19. Il medico è un interprete di sintomi, segni e segni ma il “Verstehen” è davvero diverso
dall’ “Erklären”
Nel primo capitolo del libro – capitolo intitolato Malattia e nosografia - parlando di
quegli elementi che porterebbero alla “dissoluzione” della diagnosi, Cagli inserisce, tra questi
elementi «la valorizzazione del linguaggio e quindi dell’ermeneutica, piuttosto che
dell’epistemologia, cioè interpretazione in luogo di certezze». Non so, da questo accenno, se
Cagli vede una drastica separazione tra scienze naturali e scienze umane, le prime dedite
all’erklären (cioè alla spiegazione causale) e le seconde dedite al verstehen (alla comprensione:
di un’azione, di un rito, di un testo, di reperto storico, ecc.). ed è esattamente questa la domanda
che vorrei porgli: quale è la differenza tra il metodo popperiano del trial and error e la teoria
ermeneutica di Gadamer relativa al Zirkel des Verstehens? Posta in modo differente la richiesta
è la seguente: le teorie di un fisico sono scientifiche e le interpretazioni di un documento offerte
da uno storico o le interpretazioni di un testo avanzate da un filologo sono necessariamente non
scientifiche? Queste domande poste a Cagli assumono maggior rilievo non solo perché egli
come medico ha familiarità con la semeiotica teorica e pratica, vale a dire con l’interpretazione
dei sintomi, ma anche e soprattutto per la ragione che egli è un profondo conoscitore della
psicoanalisi e ammiratore di quel suggestivo e affascinante interprete di “sogni” e “segni” che è
stato Sigmund Freud.
Ebbene, che fisici, biologi, chimici, medici e geologi usino il metodo o procedura in cui
il ricercatore, partendo dai problemi, propone congetture da controllare, ecco, questa è una idea
oggi combattuta unicamente da sparuti gruppetti di retroguardia. Questo metodo, però, come
ripeto, non pare a tanti poter essere il metodo adeguato per le scienze umane. In altri termini,
laddove c’è da esaminare il mondo dell’uomo, la spiegazione causale (erklären) non
funzionerebbe; il metodo del tentativo e dell’errore, insomma, non varrebbe quando ci sarebbero
da spiegare le azioni dell’uomo o anche i prodotti dello spirito umano quali produzioni
artistiche, sistemi di leggi, credenze religiose e filosofiche, istituti sociali e istituzioni politiche.

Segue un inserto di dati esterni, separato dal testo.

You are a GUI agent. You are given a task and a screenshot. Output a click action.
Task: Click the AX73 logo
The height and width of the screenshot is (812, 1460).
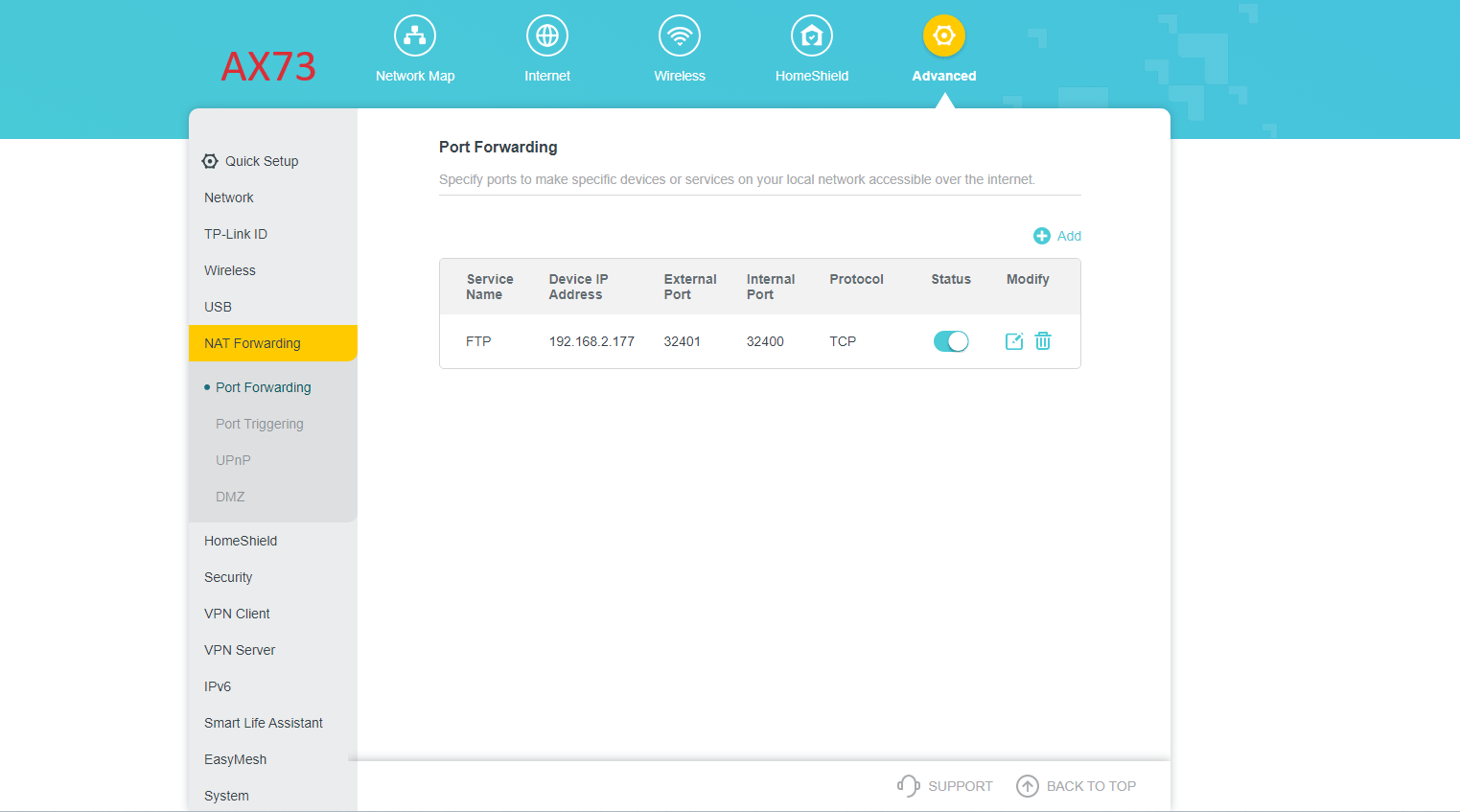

In quest’ambito sarebbe necessario un altro metodo, una procedura diversa in grado di
permettere di comprendere un’azione umana, di interpretare il senso di una norma di un codice
penale, di capire la funzione di una istituzione o di un rito. In breve: ci sarebbe tutto un universo
di oggetti (azioni umane, istituzioni sociali, testi contenenti codici giuridici, sistemi filosofici,
dogmi religiosi, romanzi, follie, ecc.) da interpretare e comprendere (verstehen) piuttosto che da
spiegare casualmente.
Ma è proprio vero che esistono due (o, magari, più metodi) della ricerca scientifica? O
vi è un unico metodo? Comprendere un’azione umana o un rito o una istituzione è davvero una
cosa differente dal comprenderne le cause o gli effetti? E poi: interpretare un testo (giuridico,
filosofico, letterario, ecc.) è una procedura davvero differente da quella usata in fisica, dove si
propongono congetture che si mettono a prova sulle loro conseguenze “osservative”?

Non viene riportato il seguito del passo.